Hari ini ada 2 perayaan yang jatuh pada waktu yang sama yaitu perayaan tahun baru Imlek dan perayaan  hari Valentine. Nats Alkitab kita pada hari ini begitu relevan dengan 2 perayaan tersebut yaitu:  menghadapi tahun yang baru dan sekaligus mengerti arti cinta sejati di tengah-tengah dunia yang penuh dengan kebencian, penuh dengan intrik. Renungan Firman kita pada hari ini merupakan bagian dari konteks akhir zaman. Dunia kita heboh dengan munculnya deru perang, gempa bumi, kelaparan, dll. Semuanya itu dihebohkan sebagai tanda-tanda akhir zaman. Tuhan Yesus berkata bahwa kita harus hati-hati, semuanya itu bukanlah tanda akhir zaman, semuanya itu memang harus terjadi, tetapi itu belumlah kesudahannya. Jadi yang selama ini diributkan oleh manusia sebagai tanda akhir zaman sebenarnya bukanlah tanda akhir zaman, sedangkan tanda akhir zaman yang sesungguhnya, yaitu Injil diberitakan di seluruh dunia, tidaklah dipedulikan. Orang tidak berfokus pada Injil yang benar, bagaimana membawa orang kepada Injil yang benar, bagaimana mengirim misionaris untuk mempertobatkan orang.
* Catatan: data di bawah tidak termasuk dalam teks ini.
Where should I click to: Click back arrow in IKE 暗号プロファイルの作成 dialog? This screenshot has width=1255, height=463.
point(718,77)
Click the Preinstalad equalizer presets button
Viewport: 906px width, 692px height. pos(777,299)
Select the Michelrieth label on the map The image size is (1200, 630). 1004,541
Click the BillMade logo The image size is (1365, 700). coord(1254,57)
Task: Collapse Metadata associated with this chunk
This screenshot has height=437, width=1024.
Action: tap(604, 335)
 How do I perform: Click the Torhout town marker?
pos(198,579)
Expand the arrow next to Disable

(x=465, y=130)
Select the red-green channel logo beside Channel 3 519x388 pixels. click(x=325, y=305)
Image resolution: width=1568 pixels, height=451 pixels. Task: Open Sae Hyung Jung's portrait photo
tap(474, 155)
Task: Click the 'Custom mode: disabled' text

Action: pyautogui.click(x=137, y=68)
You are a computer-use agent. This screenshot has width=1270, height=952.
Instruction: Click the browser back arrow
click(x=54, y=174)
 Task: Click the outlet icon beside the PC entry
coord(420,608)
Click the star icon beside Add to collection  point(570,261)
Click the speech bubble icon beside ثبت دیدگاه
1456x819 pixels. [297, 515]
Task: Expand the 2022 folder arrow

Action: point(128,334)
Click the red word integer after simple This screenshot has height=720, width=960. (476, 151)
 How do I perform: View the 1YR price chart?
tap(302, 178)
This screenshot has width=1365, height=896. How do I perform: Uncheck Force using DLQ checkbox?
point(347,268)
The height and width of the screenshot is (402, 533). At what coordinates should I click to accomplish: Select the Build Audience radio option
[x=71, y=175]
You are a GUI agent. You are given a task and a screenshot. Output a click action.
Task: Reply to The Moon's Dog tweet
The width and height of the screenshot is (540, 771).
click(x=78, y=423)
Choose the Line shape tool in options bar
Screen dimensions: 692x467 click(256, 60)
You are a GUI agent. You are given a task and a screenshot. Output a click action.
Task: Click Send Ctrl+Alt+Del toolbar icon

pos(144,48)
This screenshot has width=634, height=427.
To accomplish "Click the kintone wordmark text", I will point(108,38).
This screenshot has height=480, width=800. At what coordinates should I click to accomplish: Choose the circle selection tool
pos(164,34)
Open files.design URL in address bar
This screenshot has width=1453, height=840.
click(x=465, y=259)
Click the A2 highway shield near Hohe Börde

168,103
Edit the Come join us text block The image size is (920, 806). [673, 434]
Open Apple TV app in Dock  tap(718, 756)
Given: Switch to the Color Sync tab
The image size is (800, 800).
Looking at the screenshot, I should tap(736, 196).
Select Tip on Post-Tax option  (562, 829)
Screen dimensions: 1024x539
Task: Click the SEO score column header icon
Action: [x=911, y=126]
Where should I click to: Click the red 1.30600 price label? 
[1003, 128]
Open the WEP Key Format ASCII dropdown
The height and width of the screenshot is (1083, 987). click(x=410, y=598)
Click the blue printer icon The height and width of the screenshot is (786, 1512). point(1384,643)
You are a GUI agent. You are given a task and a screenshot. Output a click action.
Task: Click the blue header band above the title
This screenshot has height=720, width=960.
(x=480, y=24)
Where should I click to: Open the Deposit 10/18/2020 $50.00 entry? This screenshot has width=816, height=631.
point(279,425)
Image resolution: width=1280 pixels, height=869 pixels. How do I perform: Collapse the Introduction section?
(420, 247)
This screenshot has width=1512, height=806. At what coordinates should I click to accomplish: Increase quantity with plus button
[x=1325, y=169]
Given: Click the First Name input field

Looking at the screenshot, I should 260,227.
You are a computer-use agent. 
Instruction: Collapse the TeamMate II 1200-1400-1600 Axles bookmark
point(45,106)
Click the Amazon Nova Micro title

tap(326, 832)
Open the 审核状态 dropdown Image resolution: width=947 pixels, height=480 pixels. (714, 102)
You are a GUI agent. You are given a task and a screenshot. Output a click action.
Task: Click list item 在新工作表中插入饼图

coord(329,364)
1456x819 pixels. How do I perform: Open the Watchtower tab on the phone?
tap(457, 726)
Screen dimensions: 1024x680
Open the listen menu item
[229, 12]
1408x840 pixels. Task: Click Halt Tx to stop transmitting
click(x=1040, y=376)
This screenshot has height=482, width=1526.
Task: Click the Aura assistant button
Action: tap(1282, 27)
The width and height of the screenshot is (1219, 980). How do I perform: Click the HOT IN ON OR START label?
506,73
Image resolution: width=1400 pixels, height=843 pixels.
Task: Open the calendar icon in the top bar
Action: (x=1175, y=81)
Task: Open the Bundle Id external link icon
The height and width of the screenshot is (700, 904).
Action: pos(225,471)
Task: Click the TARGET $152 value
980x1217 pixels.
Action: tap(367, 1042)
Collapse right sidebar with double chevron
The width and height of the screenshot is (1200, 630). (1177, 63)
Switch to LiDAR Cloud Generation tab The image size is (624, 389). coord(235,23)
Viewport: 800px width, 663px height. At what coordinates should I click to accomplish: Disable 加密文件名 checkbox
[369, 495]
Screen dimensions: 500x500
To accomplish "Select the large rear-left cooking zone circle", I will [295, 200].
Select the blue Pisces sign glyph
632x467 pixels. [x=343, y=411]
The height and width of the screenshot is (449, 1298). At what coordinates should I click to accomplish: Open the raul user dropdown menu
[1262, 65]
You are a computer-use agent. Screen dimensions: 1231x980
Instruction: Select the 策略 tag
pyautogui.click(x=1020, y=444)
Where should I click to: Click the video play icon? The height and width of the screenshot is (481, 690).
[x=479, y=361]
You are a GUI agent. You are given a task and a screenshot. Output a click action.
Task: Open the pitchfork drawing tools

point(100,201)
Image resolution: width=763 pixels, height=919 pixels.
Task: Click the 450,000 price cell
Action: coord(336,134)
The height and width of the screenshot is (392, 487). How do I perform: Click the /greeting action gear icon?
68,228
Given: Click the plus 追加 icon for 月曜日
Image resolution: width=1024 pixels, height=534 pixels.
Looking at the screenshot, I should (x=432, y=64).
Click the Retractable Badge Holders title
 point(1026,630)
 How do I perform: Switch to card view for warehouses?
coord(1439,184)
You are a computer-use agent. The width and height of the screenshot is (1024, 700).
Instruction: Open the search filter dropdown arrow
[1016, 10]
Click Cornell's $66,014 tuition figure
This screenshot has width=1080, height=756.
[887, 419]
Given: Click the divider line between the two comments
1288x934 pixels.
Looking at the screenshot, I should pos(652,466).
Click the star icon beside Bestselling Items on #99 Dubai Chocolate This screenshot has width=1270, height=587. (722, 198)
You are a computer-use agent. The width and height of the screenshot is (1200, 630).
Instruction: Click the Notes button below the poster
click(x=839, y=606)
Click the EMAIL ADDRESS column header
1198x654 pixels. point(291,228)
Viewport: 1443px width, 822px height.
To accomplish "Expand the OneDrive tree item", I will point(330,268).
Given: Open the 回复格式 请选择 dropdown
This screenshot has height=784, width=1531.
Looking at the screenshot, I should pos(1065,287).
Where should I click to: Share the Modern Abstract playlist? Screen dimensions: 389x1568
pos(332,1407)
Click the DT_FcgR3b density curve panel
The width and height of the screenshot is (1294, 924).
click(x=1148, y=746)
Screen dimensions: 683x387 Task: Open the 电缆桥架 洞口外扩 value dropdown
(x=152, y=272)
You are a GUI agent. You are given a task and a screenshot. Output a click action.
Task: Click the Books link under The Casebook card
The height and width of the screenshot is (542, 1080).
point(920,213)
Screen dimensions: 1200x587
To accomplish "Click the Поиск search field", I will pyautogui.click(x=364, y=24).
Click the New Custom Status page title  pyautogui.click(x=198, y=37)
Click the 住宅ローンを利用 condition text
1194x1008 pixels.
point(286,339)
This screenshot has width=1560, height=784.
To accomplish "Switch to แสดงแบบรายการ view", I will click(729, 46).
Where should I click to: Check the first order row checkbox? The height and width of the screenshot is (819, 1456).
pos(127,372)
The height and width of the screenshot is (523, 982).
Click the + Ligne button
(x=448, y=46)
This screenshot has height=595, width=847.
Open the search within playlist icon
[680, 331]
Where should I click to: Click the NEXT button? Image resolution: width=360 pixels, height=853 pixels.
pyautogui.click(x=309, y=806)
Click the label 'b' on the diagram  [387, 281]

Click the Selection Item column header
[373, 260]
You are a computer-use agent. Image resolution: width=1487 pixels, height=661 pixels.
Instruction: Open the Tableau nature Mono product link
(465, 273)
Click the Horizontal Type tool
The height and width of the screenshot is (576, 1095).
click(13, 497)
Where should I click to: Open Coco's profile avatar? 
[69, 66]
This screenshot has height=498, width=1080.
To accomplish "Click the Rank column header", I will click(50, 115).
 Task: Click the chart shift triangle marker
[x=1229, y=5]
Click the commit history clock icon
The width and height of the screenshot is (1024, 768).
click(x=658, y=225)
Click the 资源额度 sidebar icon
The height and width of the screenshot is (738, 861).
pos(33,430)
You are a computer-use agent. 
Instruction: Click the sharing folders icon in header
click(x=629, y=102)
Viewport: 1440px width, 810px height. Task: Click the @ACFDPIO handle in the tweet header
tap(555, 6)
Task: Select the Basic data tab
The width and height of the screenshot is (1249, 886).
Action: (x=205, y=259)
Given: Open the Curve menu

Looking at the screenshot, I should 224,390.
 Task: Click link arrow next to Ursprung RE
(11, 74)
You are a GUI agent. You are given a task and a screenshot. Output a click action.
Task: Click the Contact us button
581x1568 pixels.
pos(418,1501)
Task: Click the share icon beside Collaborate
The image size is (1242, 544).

Ketika manusia heboh dengan semua hal yang disebutkan diatas, Tuhan Yesus memberikan peringatan sampai 2 kali yaitu: WASPADALAH! Janganlah kamu disesatkan oleh banyak orang! Manusia memang mudah untuk disesatkan karena kondisi yang cenderung mudah untuk disesatkan, dan makin lama akan mudah disesatkan. Yang menjadi isu problemanya adalah pada Matius 24:9-12 yaitu manusia harus berhadapan dengan kondisi yang sangat berat. Orang Kristen, secara khusus, akan menghadapi penderitaan yang luar biasa, yaitu akan disiksa, akan dibunuh, akan dibenci oleh semua orang. Pengkhianatan juga akan muncul dimana-mana, teman/saudara akan saling menyerahkan teman/saudara karena saling mementingkan kepentingan diri. Akhirnya akan muncul sangat banyak kedurhakaan sehingga manusia tidak tahu lagi akan arti cinta sejati. Segala sesuatu menjadi sangat palsu. Di tengah-tengah situasi yang begitu sulit ini, manusia mulai memikirkan bagaimana cara untuk lolos dari penderitaan ini, karena manusia paling takut menderita.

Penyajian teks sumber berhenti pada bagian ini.